By Yepoka Yeebo
MANHATTAN — Sammy Vasquez welled up as he inspected the young ROTC corps guarding the wreaths in Madison Square Park on Thursday.
The 80-year-old Korean war veteran didn't think he'd ever see the day when his service would be finally recognized.
"All my friends are dead now," said Vasquez of his army buddies. "I'm the only one who saw this."
This year marks the 60th anniversary of the Korean war, whose veterans were not given the ticker-tape welcome home others received.
This year's Veteran's Day Parade aimed to turn that around, as thousands of service men and women marched down Fifth Avenue, with a special focus on veterans of Korea.
Salvatore Scarlato of the Korean War Veteran's Association said he had seen the fruits of their sacrifice first hand, barely recognizing the country he had fought for.
"We were walking in the heart of Seoul and I thought I was down 42nd Street," he said, before presenting a Korean General with a painting that symbolized the bond between the two countries.
Korean War veteran Rep. Charles Rangel joined Mayor Michael Bloomberg, Gov. David Paterson, City Council Speaker Christine Quinn and City Comptroller John Liu at a wreath laying ceremony at the Eternal Light Monument in Madison Square Park and a 21-gun salute before marching in the parade.
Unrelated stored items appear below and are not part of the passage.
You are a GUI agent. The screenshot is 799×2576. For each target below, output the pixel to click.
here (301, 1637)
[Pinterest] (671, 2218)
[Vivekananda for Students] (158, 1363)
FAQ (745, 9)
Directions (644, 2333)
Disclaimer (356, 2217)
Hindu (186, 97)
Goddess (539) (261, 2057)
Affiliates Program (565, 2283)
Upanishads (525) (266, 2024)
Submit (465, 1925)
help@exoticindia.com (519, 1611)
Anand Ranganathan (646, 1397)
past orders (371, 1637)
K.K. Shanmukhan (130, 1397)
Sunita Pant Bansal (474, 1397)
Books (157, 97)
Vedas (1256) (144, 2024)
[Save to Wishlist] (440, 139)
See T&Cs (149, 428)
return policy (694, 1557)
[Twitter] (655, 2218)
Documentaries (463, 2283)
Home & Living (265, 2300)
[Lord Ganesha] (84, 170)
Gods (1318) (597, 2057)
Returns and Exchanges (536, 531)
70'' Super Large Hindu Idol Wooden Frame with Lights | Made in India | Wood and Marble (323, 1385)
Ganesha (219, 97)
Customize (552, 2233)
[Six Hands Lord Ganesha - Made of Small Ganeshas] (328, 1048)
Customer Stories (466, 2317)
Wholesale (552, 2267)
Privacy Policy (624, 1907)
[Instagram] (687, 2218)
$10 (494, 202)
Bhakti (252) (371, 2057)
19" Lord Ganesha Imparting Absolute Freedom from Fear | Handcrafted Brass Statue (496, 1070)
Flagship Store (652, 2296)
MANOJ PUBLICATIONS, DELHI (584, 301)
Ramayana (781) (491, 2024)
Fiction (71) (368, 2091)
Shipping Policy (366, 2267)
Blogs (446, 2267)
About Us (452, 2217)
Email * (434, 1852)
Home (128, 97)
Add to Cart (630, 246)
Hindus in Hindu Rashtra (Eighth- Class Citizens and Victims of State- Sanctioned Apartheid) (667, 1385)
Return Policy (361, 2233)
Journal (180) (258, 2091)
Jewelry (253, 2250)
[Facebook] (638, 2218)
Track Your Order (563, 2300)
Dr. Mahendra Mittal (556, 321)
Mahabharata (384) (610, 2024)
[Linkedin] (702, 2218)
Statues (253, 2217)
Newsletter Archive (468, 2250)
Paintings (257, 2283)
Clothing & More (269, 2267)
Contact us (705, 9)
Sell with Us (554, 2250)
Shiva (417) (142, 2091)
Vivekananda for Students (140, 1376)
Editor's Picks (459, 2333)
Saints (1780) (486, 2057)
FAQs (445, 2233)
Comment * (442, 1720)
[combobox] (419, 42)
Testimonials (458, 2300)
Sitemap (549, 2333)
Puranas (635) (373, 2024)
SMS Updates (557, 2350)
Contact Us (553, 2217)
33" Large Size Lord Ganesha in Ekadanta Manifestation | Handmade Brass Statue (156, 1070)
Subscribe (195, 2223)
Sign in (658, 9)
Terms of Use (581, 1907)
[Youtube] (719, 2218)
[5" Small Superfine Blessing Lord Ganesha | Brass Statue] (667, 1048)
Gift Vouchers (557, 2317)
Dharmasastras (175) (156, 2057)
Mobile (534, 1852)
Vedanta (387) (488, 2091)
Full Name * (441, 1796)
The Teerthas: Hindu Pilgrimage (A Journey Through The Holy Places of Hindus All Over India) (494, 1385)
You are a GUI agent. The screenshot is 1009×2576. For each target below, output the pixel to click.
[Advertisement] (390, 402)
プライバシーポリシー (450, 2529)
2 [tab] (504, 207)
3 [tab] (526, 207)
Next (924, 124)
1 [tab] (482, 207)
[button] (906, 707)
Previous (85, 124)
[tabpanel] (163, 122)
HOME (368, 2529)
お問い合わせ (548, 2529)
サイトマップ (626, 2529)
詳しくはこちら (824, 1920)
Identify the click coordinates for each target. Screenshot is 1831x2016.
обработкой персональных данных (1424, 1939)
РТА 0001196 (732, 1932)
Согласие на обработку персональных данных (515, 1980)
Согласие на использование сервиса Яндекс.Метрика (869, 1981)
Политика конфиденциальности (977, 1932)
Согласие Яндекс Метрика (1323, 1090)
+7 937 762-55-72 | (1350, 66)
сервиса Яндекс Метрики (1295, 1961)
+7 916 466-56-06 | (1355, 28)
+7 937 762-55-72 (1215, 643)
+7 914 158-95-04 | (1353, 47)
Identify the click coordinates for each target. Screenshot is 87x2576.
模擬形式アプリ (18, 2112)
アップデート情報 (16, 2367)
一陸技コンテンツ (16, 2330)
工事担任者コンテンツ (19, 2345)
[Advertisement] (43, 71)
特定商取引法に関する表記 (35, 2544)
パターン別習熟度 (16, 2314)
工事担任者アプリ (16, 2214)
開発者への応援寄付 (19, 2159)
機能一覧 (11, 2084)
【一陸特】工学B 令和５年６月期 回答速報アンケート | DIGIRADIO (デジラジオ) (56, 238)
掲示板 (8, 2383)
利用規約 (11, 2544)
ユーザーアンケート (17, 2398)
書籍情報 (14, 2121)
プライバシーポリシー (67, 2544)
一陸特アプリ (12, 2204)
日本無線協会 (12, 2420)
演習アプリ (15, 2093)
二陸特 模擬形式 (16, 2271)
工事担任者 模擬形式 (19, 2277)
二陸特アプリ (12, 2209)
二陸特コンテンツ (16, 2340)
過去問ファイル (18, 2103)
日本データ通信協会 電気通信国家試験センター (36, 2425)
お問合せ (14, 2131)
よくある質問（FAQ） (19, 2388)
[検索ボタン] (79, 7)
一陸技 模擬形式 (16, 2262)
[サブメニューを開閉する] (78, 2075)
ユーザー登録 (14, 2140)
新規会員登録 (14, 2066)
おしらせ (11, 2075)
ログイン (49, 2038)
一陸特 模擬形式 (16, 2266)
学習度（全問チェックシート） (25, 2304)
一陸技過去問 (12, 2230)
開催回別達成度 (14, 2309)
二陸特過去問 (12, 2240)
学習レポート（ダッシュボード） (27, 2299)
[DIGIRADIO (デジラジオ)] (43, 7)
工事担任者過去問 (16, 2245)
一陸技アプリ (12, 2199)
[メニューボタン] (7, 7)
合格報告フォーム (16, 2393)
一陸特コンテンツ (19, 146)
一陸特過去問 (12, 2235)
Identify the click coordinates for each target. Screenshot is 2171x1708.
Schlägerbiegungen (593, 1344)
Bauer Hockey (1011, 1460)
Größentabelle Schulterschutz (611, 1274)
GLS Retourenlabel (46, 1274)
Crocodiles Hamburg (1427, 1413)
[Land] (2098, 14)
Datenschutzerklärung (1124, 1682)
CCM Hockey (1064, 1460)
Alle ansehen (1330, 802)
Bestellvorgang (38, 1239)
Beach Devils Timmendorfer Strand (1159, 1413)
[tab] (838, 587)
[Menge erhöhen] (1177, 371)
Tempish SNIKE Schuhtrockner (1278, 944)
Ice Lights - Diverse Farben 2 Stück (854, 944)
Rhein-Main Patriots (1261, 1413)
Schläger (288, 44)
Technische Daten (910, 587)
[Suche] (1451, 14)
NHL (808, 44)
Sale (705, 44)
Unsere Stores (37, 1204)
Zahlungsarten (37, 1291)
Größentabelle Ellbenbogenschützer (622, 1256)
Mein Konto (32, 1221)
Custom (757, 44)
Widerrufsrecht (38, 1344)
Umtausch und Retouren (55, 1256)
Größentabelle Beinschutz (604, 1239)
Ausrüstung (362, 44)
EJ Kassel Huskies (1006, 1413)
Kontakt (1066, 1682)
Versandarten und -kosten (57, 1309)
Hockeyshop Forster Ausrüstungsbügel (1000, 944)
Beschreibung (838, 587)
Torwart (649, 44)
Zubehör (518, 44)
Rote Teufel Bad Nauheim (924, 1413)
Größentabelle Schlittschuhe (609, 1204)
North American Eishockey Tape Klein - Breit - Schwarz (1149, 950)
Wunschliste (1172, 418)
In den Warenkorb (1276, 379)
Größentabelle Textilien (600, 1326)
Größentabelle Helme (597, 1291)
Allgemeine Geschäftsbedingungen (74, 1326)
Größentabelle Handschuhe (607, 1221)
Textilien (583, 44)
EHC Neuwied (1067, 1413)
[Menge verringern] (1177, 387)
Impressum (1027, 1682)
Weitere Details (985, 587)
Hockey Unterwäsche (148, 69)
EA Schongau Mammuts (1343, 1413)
"Our freedom is so rich that we often gave to pay for it with the lives of the greatest among us," said Paterson, who said he had instituted a policy of flying state flags at half mast every time a New Yorker was killed in Iraq or Afghanistan. Since September 11, 2001, 88 New Yorkers have lost their lives fighting in Afghanistan and Iraq.
"These are the people that exemplify the best of America," said Bloomberg, who promised his administration would continue to find better ways to serve veterans.
The parade is the biggest in the country, with roughly 3,000 active servicemen and women and 20,000 others will marching in the parade, which started at East 26th Street and worked it's way up Fifth Avenue to 56th Street.
Thousands lined Fifth Avenue to cheer and yell "Thank you."
At the Veterans Day breakfast at Gracie Mansion Thursday morning, Bloomberg announced the appointment of Terrance C. Holliday as Commissioner of the Mayor’s Office of Veterans’ Affairs.
Holliday, a retired US Air Force colonel, is expected to focus on the influx of veterans returning to New York from Iraq and Afghanistan.
There are currently roughly 240,000 veterans and 6,000 active reservists, soldiers and National Guard members living in the five boroughs.